See how a given symbol impacts the rest of the application

In the symbol-level view, the selected symbol is represented in relationship to other symbols throughout the application.

In this view, we have the following representations:

  • Purple Element: The currently focused symbol. You can see this in the breadcrumbs at the top of the page.

  • Pink Element: This is any element outside of the selected symbol, it could be in the same file or another file, but it will be internally defined within the project.

  • Gray Element: As with the file-level view, this represents external dependencies: functions and classes and so on defined in third-party libraries.

  • Purple Arrow: Represents a dependency. i.e. the source element depends on the target element; or, the app depends on the venue.

  • Pink Arrow: Represents a dependent. i.e. the source element is depended upon by the target element; or, the index is depended upon by the app.

Changing Graph Depth

The command bar on this view has a special element that allows you to change the depth at which you can view dependency and dependent elements on the graph.
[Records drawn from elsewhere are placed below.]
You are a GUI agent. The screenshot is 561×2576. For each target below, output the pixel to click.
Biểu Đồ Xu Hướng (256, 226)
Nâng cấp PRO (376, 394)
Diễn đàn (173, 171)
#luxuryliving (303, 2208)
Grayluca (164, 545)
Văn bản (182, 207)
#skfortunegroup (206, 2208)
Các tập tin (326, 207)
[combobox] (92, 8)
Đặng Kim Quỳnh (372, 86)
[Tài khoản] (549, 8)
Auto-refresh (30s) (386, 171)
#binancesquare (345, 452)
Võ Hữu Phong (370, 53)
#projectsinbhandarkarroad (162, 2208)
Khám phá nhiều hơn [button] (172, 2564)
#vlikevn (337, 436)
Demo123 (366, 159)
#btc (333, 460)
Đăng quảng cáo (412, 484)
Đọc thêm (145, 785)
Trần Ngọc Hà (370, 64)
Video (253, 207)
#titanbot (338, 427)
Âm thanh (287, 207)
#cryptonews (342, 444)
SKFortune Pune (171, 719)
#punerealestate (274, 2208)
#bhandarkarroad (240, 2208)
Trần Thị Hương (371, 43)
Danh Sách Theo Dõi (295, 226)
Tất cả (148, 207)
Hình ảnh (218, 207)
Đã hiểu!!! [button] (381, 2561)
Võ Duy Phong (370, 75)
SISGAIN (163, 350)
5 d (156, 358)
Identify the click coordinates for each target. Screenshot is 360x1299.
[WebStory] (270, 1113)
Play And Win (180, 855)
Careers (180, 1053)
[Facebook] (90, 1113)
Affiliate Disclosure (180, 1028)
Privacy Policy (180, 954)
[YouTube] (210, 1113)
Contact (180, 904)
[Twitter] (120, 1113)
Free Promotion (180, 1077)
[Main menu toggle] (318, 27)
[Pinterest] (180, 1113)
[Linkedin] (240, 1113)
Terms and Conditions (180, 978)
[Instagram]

The most powerful part of this view is that it allows you to shift the depth separately.

  • Dependency depth: The depth of dependencies to show, centered on the selected symbol.

  • Dependent depth: The depth of dependent elements to show, again centered on the selected symbol.

Examples

Separate Depths

Let’s take a look at the following settings:

  • Dependency depth: 4

  • Dependent depth: 2

Here is the output from those settings.

To quickly describe these settings, it’s useful to think about what the system is doing. For the first two depths of nodes, it shows both dependencies and dependents of every node the algorithm encounters. After a depth of 2, it stops considering dependents of nodes, only their dependencies until a depth of 4.

We can best see how this works from the node chain:

app > venue < initdb > create_seats > Seat

It works as follows:

  1. Starting from app, we show the first layer of nodes. Both dependencies and dependents.

  2. At venue, there are no dependencies to show, to instead only dependents are shown. We’ve now reached a depth of 2, so no more dependents will be shown.

  3. At initdb, we show only the dependencies.

  4. At create_seats, we’ve reached the max depth, so here we compute the dependencies related to this node and stop computing.

View the Impact of Extraction

When doing symbol extraction via the UI, it can be helpful to see exactly what functionality will be kept if you include that symbol in the extraction. The best way to do this is with the following settings:

  • Dependency depth: any sufficiently high number, based on the size of the current project.

  • Dependent depth: 0

In the above image, the dependency depth is set to 5, and the dependent depth is 0.

Already the first thing that is visible, is that even though the dependency depth is set to 5, there are only nodes shown on the screen up until a depth of 2. This is because there are no more dependencies in the tree beyond what is shown.

If we then right-click and extract the node app, we could be certain that the only symbols that would be included in the output codebase would be the ones listed above.